Putting People First
Some people think it would be good if humans had fewer children and more humans died of disease. Some think there are cases where it’s better to kill a human than to kill a cow or a cat. Some thinks it’s better to kill babies than murderers.
Who thinks humanity needs a lower birth rate and a higher death rate? Those who think the world is overpopulated and needs fewer people. Various authors and officials worry about overpopulation and promote policies that do more to prevent births than to prevent deaths.
Who thinks it is sometimes better to kill a human than a cow or a cat? A professor of ethics at one of the world’s foremost universities. Princeton professor Peter Singer says in his book Animal Liberation, “Surely there will be some nonhuman animals whose lives, by any standards, are more valuable than the lives of some humans. To give preference to the life of a being simply because it is a member of our species would put us in the same position as racists.” A severely retarded baby, he says, has less right to life than a happy cat. Singer’s belief in animal rights is shared by some prominent educators and entertainers.
Who thinks it’s right to kill some babies but wrong to execute murderers? Every politician, judge, and preacher who approves of abortion but opposes the death penalty for murder.
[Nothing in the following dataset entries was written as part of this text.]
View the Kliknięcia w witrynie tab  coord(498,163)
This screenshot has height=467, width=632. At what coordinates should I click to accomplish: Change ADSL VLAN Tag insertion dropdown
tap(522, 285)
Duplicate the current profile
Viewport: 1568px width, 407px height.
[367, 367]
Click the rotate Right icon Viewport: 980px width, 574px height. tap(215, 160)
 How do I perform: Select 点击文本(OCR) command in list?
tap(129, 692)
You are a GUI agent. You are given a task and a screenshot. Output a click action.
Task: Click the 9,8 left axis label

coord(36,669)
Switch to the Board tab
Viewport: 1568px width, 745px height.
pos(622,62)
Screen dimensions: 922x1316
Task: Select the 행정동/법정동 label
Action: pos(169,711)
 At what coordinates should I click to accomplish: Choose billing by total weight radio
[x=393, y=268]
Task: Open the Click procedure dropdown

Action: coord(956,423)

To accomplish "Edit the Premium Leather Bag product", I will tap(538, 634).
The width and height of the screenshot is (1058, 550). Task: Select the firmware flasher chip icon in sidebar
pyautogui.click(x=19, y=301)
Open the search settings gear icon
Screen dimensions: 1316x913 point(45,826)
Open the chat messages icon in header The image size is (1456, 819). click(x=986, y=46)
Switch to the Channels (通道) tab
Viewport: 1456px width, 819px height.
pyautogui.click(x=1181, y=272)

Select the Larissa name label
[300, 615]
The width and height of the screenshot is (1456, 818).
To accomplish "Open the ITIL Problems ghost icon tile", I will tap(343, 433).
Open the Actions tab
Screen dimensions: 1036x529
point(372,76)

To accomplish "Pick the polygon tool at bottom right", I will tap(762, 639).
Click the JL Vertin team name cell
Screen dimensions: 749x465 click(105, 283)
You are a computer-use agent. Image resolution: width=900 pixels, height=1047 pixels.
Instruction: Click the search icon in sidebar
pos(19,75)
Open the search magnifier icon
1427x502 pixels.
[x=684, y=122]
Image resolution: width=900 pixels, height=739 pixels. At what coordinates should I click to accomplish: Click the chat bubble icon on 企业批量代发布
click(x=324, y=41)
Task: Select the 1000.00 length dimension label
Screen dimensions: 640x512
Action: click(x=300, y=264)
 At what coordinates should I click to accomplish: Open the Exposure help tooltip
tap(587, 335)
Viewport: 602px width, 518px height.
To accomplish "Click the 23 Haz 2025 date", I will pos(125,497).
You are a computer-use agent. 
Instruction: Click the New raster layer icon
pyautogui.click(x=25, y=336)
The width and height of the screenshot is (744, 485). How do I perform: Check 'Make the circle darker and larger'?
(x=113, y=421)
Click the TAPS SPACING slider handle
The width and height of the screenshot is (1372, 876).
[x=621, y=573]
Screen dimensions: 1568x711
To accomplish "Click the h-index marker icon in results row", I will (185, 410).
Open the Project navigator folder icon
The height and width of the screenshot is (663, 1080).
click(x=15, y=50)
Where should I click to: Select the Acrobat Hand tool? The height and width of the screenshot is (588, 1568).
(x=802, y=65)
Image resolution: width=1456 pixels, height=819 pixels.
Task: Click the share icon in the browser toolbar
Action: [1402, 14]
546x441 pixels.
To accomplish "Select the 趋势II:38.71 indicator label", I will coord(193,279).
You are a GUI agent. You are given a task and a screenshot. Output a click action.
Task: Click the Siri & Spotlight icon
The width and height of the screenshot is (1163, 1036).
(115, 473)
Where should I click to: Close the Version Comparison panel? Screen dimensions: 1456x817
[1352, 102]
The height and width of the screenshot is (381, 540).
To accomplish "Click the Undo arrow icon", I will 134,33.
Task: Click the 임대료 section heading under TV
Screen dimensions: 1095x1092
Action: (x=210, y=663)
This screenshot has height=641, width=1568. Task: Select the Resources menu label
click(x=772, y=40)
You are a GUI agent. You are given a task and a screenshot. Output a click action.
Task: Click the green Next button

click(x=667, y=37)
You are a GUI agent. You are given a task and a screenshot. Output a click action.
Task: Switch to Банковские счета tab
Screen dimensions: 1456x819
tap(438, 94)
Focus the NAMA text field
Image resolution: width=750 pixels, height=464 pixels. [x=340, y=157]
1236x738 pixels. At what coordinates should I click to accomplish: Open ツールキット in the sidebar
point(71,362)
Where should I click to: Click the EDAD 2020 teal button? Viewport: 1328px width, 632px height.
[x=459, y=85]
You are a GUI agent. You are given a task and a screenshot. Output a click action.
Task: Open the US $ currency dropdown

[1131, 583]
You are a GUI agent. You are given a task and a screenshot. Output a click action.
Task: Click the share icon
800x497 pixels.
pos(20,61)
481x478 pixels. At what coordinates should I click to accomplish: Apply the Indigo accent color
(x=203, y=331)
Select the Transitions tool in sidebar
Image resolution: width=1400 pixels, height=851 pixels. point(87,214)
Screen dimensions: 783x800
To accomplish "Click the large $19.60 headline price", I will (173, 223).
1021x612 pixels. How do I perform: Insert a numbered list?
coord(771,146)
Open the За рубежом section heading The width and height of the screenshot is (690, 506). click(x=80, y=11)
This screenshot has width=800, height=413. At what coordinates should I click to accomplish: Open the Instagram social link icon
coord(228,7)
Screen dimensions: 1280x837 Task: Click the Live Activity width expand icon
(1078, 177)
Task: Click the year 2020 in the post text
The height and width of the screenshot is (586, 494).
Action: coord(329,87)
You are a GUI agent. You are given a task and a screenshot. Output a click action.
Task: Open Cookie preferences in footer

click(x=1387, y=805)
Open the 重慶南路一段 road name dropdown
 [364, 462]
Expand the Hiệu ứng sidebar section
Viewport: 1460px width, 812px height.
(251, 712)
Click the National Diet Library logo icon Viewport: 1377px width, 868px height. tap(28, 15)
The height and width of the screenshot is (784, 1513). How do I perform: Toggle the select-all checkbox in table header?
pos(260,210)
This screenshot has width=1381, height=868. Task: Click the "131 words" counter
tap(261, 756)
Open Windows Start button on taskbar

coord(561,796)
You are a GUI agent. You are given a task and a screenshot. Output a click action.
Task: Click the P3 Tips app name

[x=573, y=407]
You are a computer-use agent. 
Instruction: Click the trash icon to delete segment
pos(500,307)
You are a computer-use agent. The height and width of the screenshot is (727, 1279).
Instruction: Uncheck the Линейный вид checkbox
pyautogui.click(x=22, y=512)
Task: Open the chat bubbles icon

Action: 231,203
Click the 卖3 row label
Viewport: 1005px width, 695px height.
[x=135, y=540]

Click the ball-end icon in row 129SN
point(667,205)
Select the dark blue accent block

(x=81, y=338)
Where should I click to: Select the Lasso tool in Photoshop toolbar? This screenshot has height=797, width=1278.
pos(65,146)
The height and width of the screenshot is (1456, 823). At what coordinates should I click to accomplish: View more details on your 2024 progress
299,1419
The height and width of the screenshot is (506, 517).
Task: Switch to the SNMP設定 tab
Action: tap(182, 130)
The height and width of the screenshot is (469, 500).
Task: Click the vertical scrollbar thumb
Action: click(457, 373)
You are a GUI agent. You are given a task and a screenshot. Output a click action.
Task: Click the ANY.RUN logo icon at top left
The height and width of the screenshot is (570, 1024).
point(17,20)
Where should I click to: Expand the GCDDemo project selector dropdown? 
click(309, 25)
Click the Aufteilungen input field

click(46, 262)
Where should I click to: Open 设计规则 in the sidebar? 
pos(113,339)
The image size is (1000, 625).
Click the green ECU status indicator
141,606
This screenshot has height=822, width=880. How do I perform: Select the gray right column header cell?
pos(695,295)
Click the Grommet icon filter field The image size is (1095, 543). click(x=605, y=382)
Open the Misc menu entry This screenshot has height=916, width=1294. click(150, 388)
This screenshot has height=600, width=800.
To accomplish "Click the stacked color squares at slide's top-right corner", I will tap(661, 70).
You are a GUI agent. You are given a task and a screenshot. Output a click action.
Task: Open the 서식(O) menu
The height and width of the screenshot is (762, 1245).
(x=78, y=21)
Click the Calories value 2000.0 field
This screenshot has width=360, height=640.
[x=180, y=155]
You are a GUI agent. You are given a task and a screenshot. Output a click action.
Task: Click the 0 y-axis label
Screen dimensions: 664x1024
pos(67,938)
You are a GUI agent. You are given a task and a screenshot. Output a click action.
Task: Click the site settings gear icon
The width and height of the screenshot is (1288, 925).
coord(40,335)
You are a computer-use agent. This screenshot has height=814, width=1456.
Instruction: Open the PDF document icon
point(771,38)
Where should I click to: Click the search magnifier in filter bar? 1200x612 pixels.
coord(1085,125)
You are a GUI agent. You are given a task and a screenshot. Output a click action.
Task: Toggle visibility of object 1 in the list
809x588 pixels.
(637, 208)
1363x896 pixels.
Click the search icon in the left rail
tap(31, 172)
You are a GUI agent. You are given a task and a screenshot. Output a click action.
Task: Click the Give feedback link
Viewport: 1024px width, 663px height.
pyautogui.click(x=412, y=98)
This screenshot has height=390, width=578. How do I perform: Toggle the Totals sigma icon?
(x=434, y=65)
Millions of people think women should have the right to kill unborn babies but that governments should not have the right to punish vicious killers by executing them.
What Does God Say?
People have their own opinions on these things, but what does God say? In the Bible God puts people first in importance above all other living things on earth. In Genesis 9:1-7 God shows what putting people first means for population growth, human use of animals, and the death penalty.
God blessed Noah and his sons, saying to them, “Be fruitful and increase in number and fill the earth. The fear and dread of you will fall upon all the beasts of the earth and all the birds of the air, upon every creature that moves along the ground, and upon all the fish of the sea; they are given into your hands. Everything that lives and moves will be food for you. Just as I gave you the green plants, I now give you everything.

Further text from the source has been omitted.